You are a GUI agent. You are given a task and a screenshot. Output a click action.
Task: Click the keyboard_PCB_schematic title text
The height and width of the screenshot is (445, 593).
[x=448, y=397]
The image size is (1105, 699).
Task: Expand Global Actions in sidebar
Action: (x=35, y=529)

Exercise
What is needed is an exact, complete copy of the entries above.

Finished exercise
You are a GUI agent. You are given a task and a screenshot. Output a click action.
Task: Click the keyboard_PCB_schematic title text
The height and width of the screenshot is (445, 593).
[x=448, y=397]
The image size is (1105, 699).
Task: Expand Global Actions in sidebar
Action: (x=35, y=529)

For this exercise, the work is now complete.